(560c) Dissecting the Cellulosome Enzyme Complex: Assembly and Function

Authors: 
Bomble, Y. J., National Renewable Energy Laboratory
Crowley, M. F., National Renewable Energy Laboratory
Nimlos, M. R., National Renewable Energy Laboratory


Most bacteria and fungi use free enzymes to degrade plant cell walls. However, a small number of bacteria have developed a fundamentally different approach, where enzymes are tethered to a large protein scaffold forming a multi-domain complex known as, the cellulosome. The study of these large protein assemblies is an ongoing research topic that has already yielded numerous breakthroughs. However, the mechanism of assembly of the enzyme subunits onto the natural scaffoldin; as well as the modes of action of the cellulosome and its enzymatic components, are currently not well understood.

In this study, we focused on the cellulosome-integrating protein (CipA) of C. thermocellum; as well as cellulosomal enzymes from families 5, 9 and 48.  These three enzymes are representative of the diversity of enzymes secreted by C. thermocellum.  This work not only aims at understanding the mechanisms involved in the sequential binding of the cellulosomal enzymes to the CipA scaffold of C. thermocellum, but also the binding of CipA to secondary scaffolds, such as OlpB.  We focused on the physical properties of the binding of component enzymes to the scaffoldin. The modularity of the enzymes was found to be one of the main influences on the cellulosome assembly process.  

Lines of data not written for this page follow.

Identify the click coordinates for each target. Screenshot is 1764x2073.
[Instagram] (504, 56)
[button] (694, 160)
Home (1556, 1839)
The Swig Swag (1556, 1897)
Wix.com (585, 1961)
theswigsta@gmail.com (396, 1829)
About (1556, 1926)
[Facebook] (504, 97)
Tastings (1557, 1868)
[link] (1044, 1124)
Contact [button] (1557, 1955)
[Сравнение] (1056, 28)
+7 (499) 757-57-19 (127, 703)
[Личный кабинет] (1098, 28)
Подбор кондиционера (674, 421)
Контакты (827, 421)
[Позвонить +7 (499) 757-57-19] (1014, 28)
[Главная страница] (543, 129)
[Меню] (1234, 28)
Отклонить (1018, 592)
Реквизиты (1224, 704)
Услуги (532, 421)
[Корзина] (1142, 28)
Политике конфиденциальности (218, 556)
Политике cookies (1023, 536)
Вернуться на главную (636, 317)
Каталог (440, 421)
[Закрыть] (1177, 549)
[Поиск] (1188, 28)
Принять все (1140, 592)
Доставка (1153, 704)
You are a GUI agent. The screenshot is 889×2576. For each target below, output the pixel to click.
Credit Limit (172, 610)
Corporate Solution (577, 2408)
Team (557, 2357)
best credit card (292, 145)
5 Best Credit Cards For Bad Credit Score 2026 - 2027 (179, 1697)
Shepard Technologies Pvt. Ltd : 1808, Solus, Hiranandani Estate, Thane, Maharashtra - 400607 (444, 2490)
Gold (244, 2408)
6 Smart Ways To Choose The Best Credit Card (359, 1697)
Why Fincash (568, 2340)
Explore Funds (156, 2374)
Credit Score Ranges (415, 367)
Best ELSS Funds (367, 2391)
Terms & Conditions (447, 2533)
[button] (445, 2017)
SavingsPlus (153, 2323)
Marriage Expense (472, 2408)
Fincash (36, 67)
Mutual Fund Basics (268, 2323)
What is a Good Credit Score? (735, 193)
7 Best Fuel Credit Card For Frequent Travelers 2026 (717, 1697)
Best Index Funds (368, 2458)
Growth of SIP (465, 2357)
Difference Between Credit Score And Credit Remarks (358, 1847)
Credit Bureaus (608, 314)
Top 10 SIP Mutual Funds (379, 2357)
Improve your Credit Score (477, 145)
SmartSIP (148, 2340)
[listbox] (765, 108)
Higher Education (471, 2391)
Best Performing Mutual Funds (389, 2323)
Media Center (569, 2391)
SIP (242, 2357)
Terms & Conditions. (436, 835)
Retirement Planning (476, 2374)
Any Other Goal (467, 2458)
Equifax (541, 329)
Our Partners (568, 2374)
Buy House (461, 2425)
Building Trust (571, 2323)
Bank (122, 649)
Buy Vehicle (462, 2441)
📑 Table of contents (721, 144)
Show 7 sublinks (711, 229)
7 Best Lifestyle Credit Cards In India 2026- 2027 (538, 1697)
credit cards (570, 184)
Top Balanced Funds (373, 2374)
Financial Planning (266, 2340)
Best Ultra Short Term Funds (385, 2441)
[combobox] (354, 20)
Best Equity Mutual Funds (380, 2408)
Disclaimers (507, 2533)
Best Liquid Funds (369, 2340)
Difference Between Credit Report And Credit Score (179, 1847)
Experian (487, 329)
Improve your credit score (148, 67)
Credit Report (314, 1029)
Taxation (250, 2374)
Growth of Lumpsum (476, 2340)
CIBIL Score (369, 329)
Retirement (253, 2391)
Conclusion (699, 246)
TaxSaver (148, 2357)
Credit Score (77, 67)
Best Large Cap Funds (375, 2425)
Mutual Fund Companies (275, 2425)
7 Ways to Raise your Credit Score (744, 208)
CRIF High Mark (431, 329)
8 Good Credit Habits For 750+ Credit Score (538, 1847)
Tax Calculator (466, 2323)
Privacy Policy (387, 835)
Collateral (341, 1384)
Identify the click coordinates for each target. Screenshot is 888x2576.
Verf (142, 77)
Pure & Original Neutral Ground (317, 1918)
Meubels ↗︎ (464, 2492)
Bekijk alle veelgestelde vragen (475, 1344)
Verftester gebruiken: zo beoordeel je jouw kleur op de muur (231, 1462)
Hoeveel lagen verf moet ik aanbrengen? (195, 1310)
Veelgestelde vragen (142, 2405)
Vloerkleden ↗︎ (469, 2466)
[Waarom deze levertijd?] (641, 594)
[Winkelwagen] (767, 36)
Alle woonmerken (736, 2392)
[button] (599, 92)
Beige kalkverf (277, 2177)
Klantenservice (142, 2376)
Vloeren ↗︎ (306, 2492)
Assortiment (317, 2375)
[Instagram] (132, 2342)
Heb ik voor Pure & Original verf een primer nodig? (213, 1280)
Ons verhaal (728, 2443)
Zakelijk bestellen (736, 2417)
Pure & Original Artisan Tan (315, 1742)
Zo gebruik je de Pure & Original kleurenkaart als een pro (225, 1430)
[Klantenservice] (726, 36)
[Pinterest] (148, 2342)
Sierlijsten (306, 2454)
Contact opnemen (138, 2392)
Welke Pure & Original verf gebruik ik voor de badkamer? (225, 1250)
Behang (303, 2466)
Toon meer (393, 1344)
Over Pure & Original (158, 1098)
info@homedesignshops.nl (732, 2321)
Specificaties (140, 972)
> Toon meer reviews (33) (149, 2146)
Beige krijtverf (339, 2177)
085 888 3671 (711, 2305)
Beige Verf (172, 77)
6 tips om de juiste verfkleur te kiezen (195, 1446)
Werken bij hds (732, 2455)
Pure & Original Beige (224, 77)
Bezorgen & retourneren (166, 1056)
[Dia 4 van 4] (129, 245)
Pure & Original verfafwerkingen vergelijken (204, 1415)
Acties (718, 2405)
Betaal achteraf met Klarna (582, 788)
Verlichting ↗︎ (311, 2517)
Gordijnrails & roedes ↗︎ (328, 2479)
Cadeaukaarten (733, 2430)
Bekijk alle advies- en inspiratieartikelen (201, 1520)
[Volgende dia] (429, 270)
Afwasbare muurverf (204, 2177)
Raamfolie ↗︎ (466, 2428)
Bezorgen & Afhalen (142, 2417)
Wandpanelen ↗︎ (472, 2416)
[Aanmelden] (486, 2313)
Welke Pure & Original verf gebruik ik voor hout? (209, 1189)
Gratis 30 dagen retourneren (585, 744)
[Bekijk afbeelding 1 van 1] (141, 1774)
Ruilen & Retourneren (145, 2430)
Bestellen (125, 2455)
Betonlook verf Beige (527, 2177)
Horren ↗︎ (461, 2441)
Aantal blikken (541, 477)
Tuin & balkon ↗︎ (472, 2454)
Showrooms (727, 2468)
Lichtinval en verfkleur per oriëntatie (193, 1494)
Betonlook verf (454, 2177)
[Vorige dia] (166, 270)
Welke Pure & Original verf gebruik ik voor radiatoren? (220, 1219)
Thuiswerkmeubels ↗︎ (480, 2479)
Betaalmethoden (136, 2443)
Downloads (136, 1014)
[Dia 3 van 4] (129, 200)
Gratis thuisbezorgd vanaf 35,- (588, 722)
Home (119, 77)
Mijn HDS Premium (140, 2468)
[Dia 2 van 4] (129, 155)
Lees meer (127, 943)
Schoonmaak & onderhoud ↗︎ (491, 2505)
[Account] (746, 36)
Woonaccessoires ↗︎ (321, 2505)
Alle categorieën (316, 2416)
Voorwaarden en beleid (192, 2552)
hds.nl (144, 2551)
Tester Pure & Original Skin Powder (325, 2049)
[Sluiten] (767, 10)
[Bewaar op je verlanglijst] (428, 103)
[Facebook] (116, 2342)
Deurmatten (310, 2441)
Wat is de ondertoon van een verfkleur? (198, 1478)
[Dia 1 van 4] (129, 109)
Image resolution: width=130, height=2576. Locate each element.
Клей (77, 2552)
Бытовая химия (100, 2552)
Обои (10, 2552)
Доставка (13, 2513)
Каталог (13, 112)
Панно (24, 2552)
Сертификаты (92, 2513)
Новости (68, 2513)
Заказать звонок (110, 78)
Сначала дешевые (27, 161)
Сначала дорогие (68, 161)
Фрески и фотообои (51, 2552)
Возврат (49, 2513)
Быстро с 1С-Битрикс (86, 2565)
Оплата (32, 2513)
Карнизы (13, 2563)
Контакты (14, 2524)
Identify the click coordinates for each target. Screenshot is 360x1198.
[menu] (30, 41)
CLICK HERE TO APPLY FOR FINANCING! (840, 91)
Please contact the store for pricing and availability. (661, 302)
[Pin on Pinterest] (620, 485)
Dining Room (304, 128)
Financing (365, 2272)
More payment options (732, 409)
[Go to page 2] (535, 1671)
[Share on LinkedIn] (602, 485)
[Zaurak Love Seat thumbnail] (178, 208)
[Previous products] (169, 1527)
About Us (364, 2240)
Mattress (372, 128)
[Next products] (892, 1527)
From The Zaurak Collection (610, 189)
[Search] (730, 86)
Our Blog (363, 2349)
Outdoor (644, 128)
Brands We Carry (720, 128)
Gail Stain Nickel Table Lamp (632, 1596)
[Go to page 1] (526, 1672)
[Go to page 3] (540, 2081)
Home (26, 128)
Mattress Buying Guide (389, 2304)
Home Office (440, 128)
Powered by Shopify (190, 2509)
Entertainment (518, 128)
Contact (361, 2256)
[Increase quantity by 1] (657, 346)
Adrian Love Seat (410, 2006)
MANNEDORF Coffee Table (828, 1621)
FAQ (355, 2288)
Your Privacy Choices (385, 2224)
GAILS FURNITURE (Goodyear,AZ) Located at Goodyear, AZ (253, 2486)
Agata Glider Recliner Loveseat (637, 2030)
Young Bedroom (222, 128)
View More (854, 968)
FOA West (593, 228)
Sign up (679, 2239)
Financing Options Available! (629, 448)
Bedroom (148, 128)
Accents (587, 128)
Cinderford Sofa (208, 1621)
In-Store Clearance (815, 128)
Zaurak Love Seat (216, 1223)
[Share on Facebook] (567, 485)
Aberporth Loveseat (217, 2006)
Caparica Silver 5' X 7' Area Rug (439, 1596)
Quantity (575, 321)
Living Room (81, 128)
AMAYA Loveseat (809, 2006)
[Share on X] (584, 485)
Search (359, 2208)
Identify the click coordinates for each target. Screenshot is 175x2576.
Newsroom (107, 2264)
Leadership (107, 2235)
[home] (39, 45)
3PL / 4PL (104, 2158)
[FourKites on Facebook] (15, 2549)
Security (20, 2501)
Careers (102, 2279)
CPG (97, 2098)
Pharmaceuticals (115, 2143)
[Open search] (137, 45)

Additionally, we examined several modules from the multi-modular enzyme complex, CbhA.  Several of these modules have undefined functions, such as the X1 modules found closely linked to the catalytic domain.  We hypothesize that the X modules could serve as tethers between several modules in CbhA to fine-tune the positioning of this enzyme during cellulose deconstruction.  We conducted steered molecular dynamics simulations (directly comparable to AFM pulling experiments) to evaluate the energy and the profile for unfolding these modules. We found that the energy required to partially unfold this domain is accessible by the cellulosome and the unfolding pathways are similar in the multiple simulations conducted.